- What is asked
Reproduce all the entries below, swapping "Viewport" for "Window" wherever it occurs and leaving everything else untouched.

====== Records for the task ======

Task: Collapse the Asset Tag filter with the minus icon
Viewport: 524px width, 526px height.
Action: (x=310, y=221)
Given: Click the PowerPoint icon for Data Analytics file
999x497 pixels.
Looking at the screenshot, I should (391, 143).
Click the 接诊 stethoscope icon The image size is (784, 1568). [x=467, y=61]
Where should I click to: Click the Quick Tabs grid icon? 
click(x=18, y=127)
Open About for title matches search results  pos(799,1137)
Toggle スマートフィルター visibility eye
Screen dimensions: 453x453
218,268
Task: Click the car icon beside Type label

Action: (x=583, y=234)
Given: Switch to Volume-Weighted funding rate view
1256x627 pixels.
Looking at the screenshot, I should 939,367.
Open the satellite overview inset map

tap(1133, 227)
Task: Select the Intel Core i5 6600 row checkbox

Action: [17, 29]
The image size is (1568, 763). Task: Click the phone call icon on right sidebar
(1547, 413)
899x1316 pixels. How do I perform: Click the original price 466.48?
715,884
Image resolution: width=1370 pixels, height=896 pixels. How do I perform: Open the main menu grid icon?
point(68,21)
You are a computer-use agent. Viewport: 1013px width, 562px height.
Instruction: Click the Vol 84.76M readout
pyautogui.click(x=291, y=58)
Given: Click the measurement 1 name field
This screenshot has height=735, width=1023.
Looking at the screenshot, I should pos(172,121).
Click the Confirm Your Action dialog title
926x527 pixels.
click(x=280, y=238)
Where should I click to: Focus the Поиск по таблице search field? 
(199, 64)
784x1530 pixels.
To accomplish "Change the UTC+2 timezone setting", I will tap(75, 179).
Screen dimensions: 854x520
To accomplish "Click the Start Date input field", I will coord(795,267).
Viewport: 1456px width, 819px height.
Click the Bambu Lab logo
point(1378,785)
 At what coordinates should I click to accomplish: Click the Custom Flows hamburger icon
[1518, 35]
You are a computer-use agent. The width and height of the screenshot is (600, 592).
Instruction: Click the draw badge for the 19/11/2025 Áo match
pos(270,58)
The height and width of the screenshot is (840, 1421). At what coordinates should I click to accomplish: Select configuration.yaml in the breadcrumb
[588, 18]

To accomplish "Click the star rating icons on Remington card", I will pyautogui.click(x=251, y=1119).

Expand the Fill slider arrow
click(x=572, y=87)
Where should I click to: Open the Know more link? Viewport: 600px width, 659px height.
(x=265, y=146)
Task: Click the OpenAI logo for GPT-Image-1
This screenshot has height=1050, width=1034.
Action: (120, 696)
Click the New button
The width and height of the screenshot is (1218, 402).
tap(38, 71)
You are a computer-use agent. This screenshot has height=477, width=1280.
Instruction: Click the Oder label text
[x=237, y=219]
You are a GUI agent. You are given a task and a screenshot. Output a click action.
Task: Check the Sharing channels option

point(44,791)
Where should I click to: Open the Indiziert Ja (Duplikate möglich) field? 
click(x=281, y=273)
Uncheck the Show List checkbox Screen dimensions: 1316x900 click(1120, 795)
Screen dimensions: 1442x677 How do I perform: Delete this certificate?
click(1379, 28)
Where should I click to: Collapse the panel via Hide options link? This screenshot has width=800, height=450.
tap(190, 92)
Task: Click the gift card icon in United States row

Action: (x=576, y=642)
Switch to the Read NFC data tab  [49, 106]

======

- Problem solution
Task: Collapse the Asset Tag filter with the minus icon
Window: 524px width, 526px height.
Action: (x=310, y=221)
Given: Click the PowerPoint icon for Data Analytics file
999x497 pixels.
Looking at the screenshot, I should (391, 143).
Click the 接诊 stethoscope icon The image size is (784, 1568). [x=467, y=61]
Where should I click to: Click the Quick Tabs grid icon? 
click(x=18, y=127)
Open About for title matches search results  pos(799,1137)
Toggle スマートフィルター visibility eye
Screen dimensions: 453x453
218,268
Task: Click the car icon beside Type label

Action: (x=583, y=234)
Given: Switch to Volume-Weighted funding rate view
1256x627 pixels.
Looking at the screenshot, I should 939,367.
Open the satellite overview inset map

tap(1133, 227)
Task: Select the Intel Core i5 6600 row checkbox

Action: [17, 29]
The image size is (1568, 763). Task: Click the phone call icon on right sidebar
(1547, 413)
899x1316 pixels. How do I perform: Click the original price 466.48?
715,884
Image resolution: width=1370 pixels, height=896 pixels. How do I perform: Open the main menu grid icon?
point(68,21)
You are a computer-use agent. Window: 1013px width, 562px height.
Instruction: Click the Vol 84.76M readout
pyautogui.click(x=291, y=58)
Given: Click the measurement 1 name field
This screenshot has height=735, width=1023.
Looking at the screenshot, I should pos(172,121).
Click the Confirm Your Action dialog title
926x527 pixels.
click(x=280, y=238)
Where should I click to: Focus the Поиск по таблице search field? 
(199, 64)
784x1530 pixels.
To accomplish "Change the UTC+2 timezone setting", I will tap(75, 179).
Screen dimensions: 854x520
To accomplish "Click the Start Date input field", I will coord(795,267).
Window: 1456px width, 819px height.
Click the Bambu Lab logo
point(1378,785)
 At what coordinates should I click to accomplish: Click the Custom Flows hamburger icon
[1518, 35]
You are a computer-use agent. The width and height of the screenshot is (600, 592).
Instruction: Click the draw badge for the 19/11/2025 Áo match
pos(270,58)
The height and width of the screenshot is (840, 1421). At what coordinates should I click to accomplish: Select configuration.yaml in the breadcrumb
[588, 18]

To accomplish "Click the star rating icons on Remington card", I will pyautogui.click(x=251, y=1119).

Expand the Fill slider arrow
click(x=572, y=87)
Where should I click to: Open the Know more link? Window: 600px width, 659px height.
(x=265, y=146)
Task: Click the OpenAI logo for GPT-Image-1
This screenshot has height=1050, width=1034.
Action: (120, 696)
Click the New button
The width and height of the screenshot is (1218, 402).
tap(38, 71)
You are a computer-use agent. This screenshot has height=477, width=1280.
Instruction: Click the Oder label text
[x=237, y=219]
You are a GUI agent. You are given a task and a screenshot. Output a click action.
Task: Check the Sharing channels option

point(44,791)
Where should I click to: Open the Indiziert Ja (Duplikate möglich) field? 
click(x=281, y=273)
Uncheck the Show List checkbox Screen dimensions: 1316x900 click(1120, 795)
Screen dimensions: 1442x677 How do I perform: Delete this certificate?
click(1379, 28)
Where should I click to: Collapse the panel via Hide options link? This screenshot has width=800, height=450.
tap(190, 92)
Task: Click the gift card icon in United States row

Action: (x=576, y=642)
Switch to the Read NFC data tab  [49, 106]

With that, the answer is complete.